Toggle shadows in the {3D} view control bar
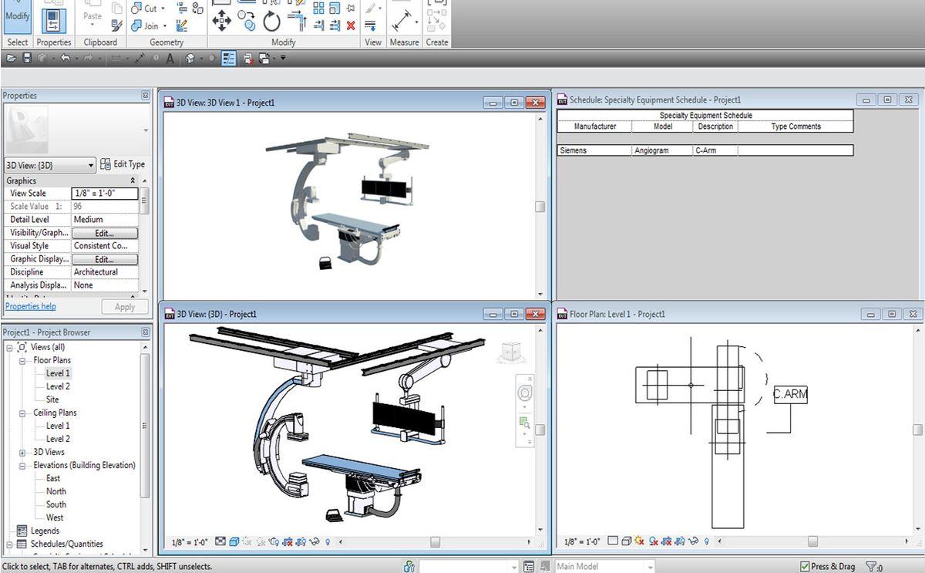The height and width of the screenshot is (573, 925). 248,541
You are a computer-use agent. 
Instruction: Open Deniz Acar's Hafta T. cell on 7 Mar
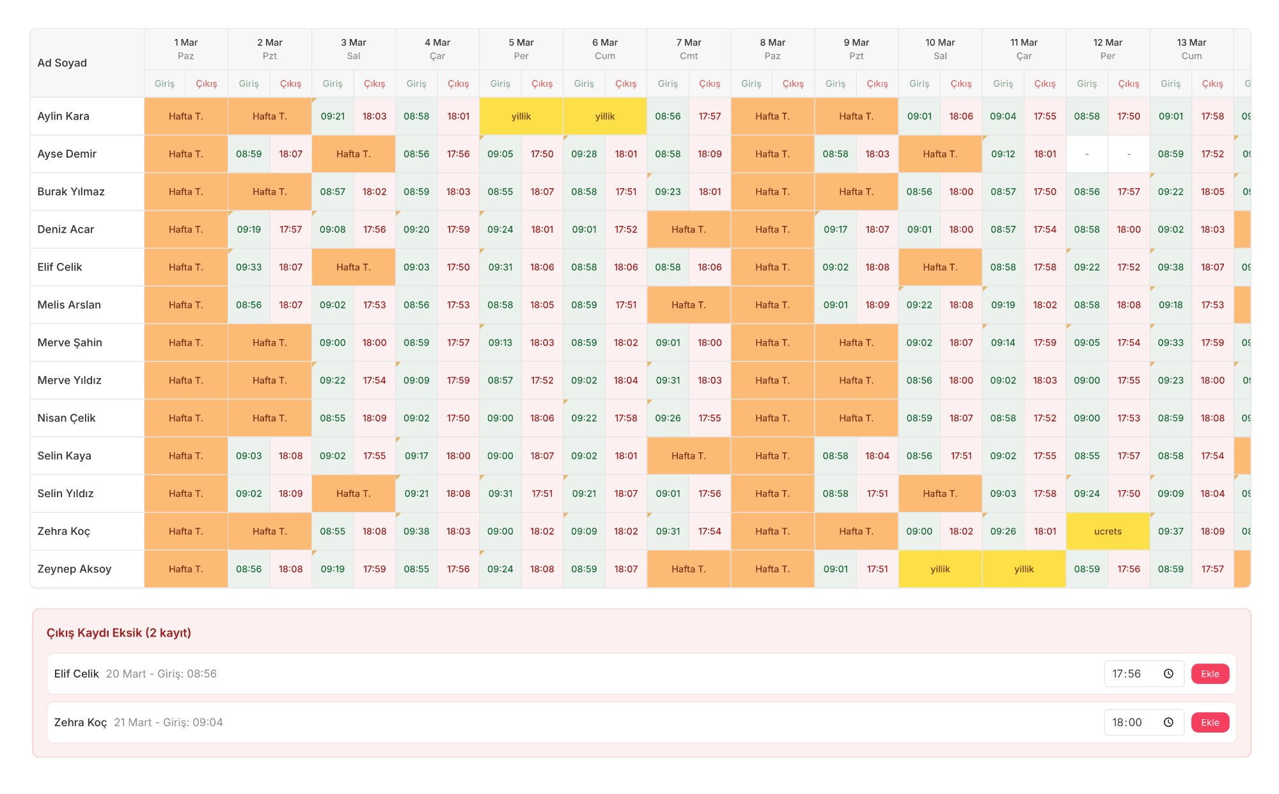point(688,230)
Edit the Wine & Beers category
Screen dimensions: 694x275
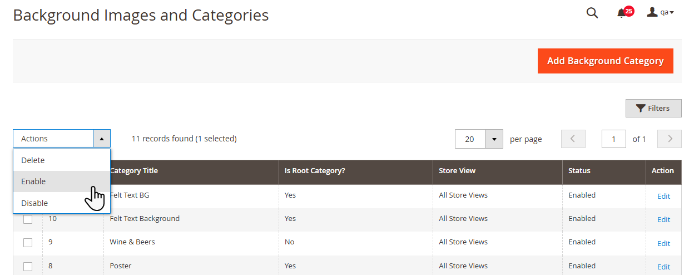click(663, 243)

_Goal of the exercise_
Reproduce all of the lines above word for word, leaving out the pictures.

_Answer to the problem_
Toggle shadows in the {3D} view control bar
The height and width of the screenshot is (573, 925). 248,541
You are a computer-use agent. 
Instruction: Open Deniz Acar's Hafta T. cell on 7 Mar
point(688,230)
Edit the Wine & Beers category
Screen dimensions: 694x275
click(663, 243)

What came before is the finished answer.